Instrumentación: Piano y orquesta
Escribí el Concertino para piano y orquesta a solicitud del pianista José Pablo Quesada para ser estrenada con la Orquesta Sinfónica de Heredia en un concierto en la Semana Santa de 2014. Quesada se dirigió a mi en búsqueda de una obra “de carácter religioso” con dicha instrumentación, que para el momento no existía, pero que inmediatamente tomó forma en mi. Las ideas vinieron, de golpe, todas a mi mente, y desde que escribí la primera nota sabía de qué se trataba. Era mi oportunidad de escribir una música que simbolizara el momento más maravilloso de la misa católica: la conversión del pan y vino en cuerpo y sangre de Cristo (Corpus et Sanguis).

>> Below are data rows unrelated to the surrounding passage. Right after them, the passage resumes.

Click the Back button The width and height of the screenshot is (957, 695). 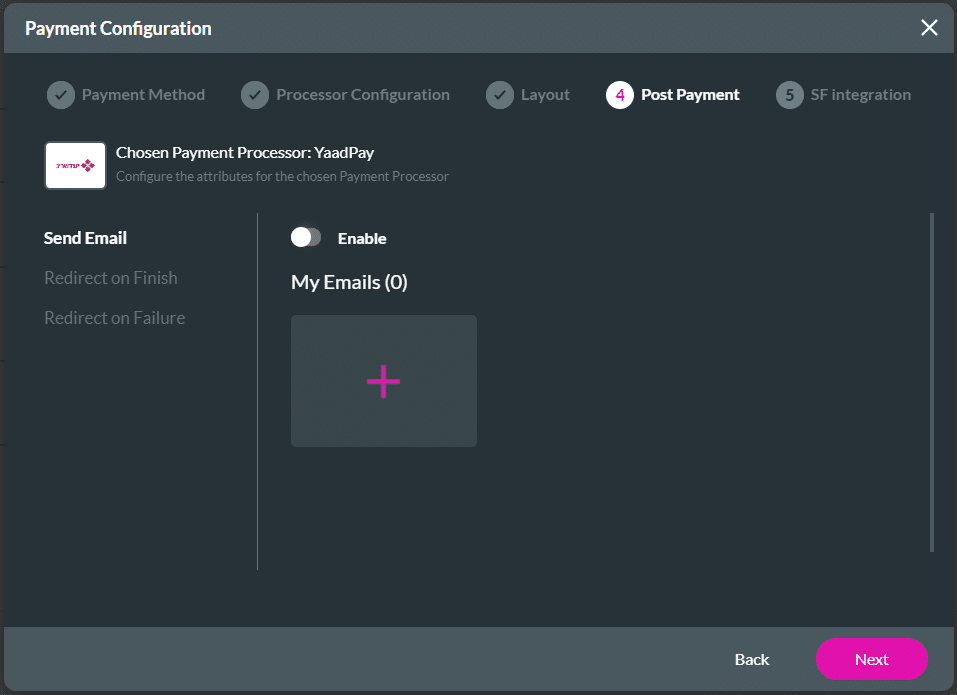[x=751, y=659]
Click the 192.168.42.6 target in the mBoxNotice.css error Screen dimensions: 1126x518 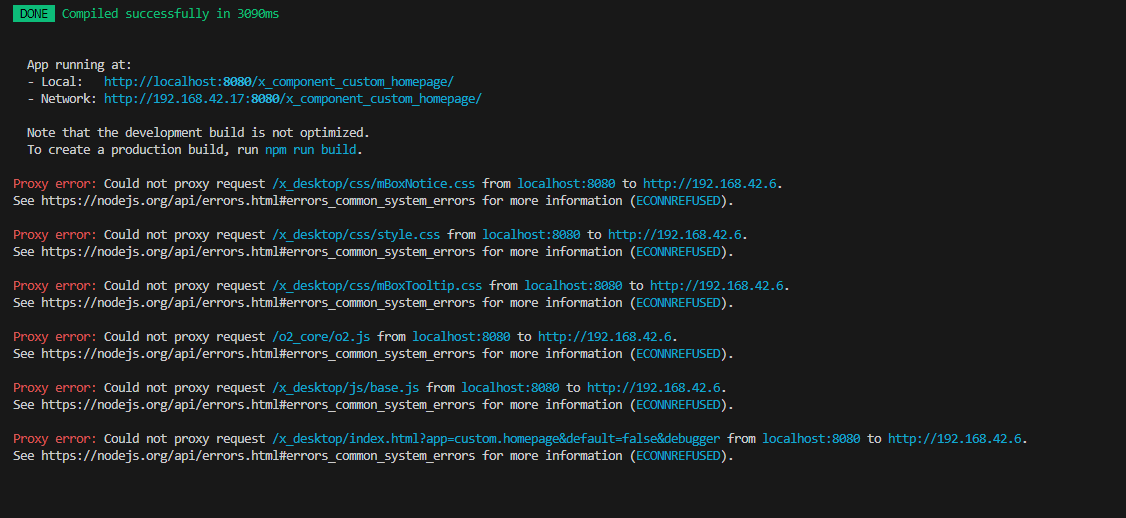pyautogui.click(x=711, y=184)
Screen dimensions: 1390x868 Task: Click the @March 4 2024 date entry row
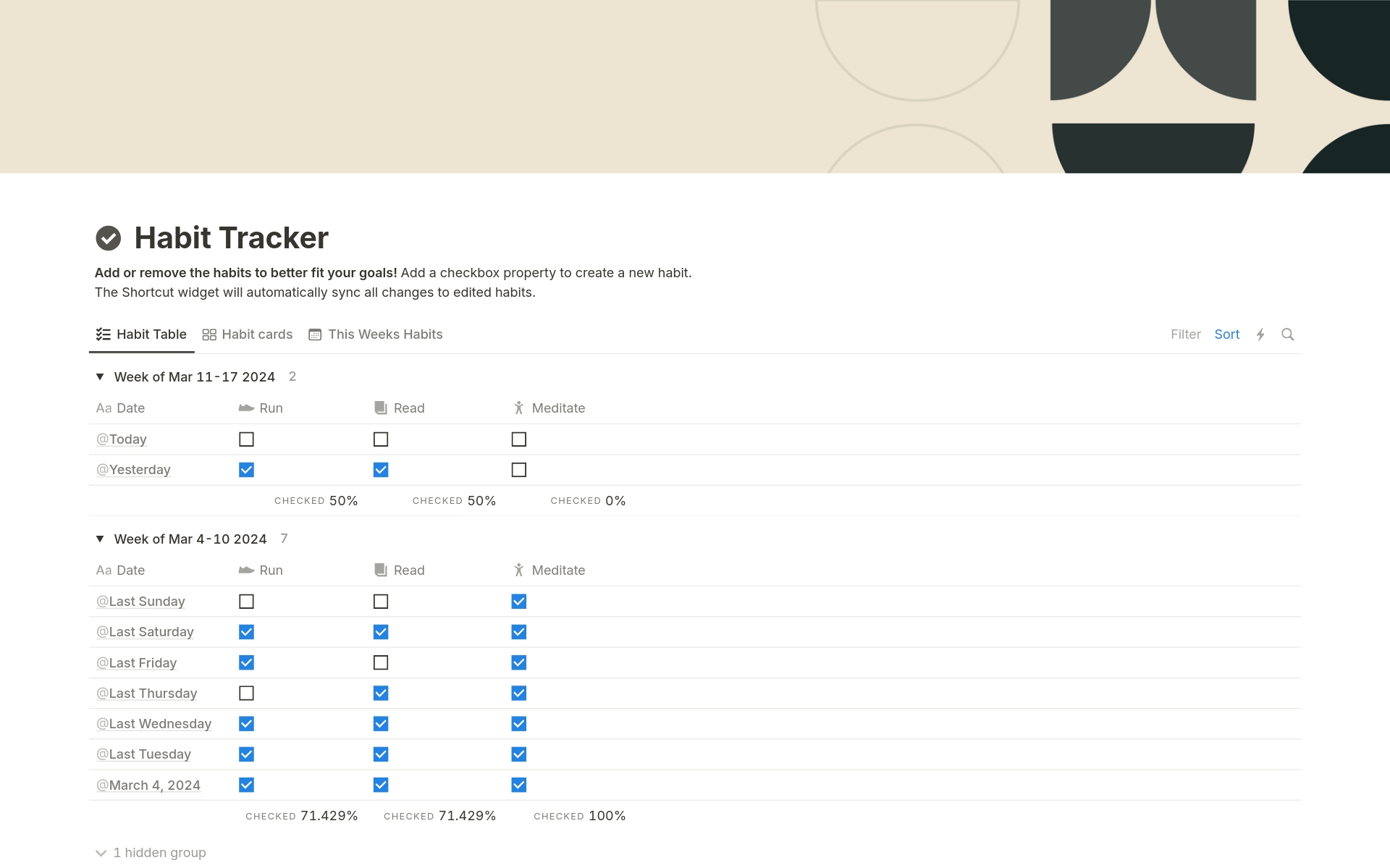pos(149,784)
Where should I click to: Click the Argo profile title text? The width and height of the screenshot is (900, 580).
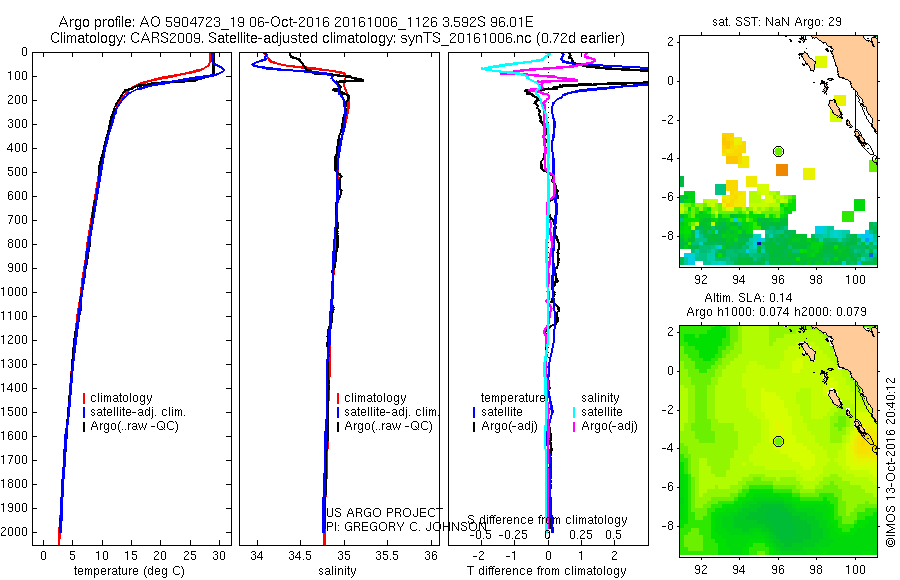[296, 22]
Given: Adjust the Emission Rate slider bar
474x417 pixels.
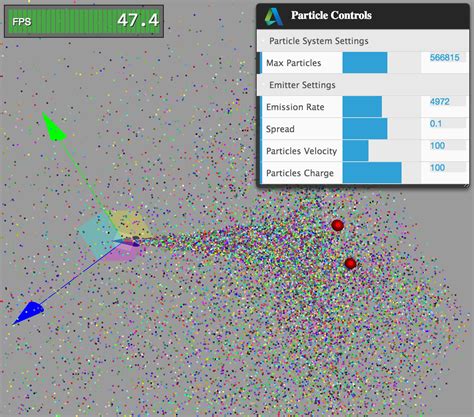Looking at the screenshot, I should (x=381, y=106).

Así, el Espíritu Santo, invisiblemente presente por el beneplácito del Padre y la voluntad del Hijo, pone de manifiesto la energía divina, y por la mano del sacerdote, consagra y convierte los santos dones presentados en el cuerpo y sangre de nuestro Señor Jesucristo
La reflexión teológica de la Tradición de la Iglesia ha acuñado este concepto con la finalidad de designar la invocación del Espíritu Santo sobre los dones del pan y del vino para que los transforme en el cuerpo y sangre de Cristo.
Toda auténtica acción litúrgica es epíclesis del Espíritu, sacramento del Espíritu.
La brevísima obra está estructurada en dos movimientos contrastantes, el primero reflexivo, introspectivo en su inicio, brillante y atlético en la parte intermedia, para cerrar con los momentos más melodiosos de la obra. Este primer movimiento está marcado por una cita que me pareció ineludible: el tema fundamental o de la “comunión” del Parsifal de Wagner. Wagner, quien en clara referencia a la Cantata de Liszt “las campanas de la catedral de Estrasburgo”, así como a algunos cantos gregorianos muy antiguos. Es un tema cargado de memoria mística, de memoria sagrada que debía estar –sin dominar- en mi obra.

El segundo movimiento de carácter más punzante, más rítmico, fue el espacio ideal para hacer sonar las campanas del Sanctus. Durante la misa, hay al menos cuatro momentos especiales cuando se hacen sonar las campanas. La epíclesis, al inicio de la misa, es cuando el padre pide a Dios cambiar el vino en la sangre de Cristo y el pan en el cuerpo de Cristo. Es el inicio de la Comunión. Justo antes de la epíclesis, se hacen sonar las campanas, estas campanas de mi obra evocan un repique de las campanas de la Catedral de Praga. Al final de este segundo movimiento, cito de nuevo un tema de especial importancia en mi ideario musical: la melodía del final de la Cantata Criolla del compositor venezolano Antonio Estévez, el momento en que Florentino, a punto de ser vencido en su contienda por el Diablo, evoca a las vírgenes protectoras de Venezuela, venciendo así el mal, logrando imponer la luz sobre la oscuridad.
Mi obra está llena de referencias de carácter místico en un marco musical en el que el piano logra dar coherencia al contenido musical y la música, relevancia al solista.
La obra está dedicada al pianista José Pablo Quesada, a la Orquesta de Heredia y a su director, Eddie Mora, amigos todos de Costa Rica.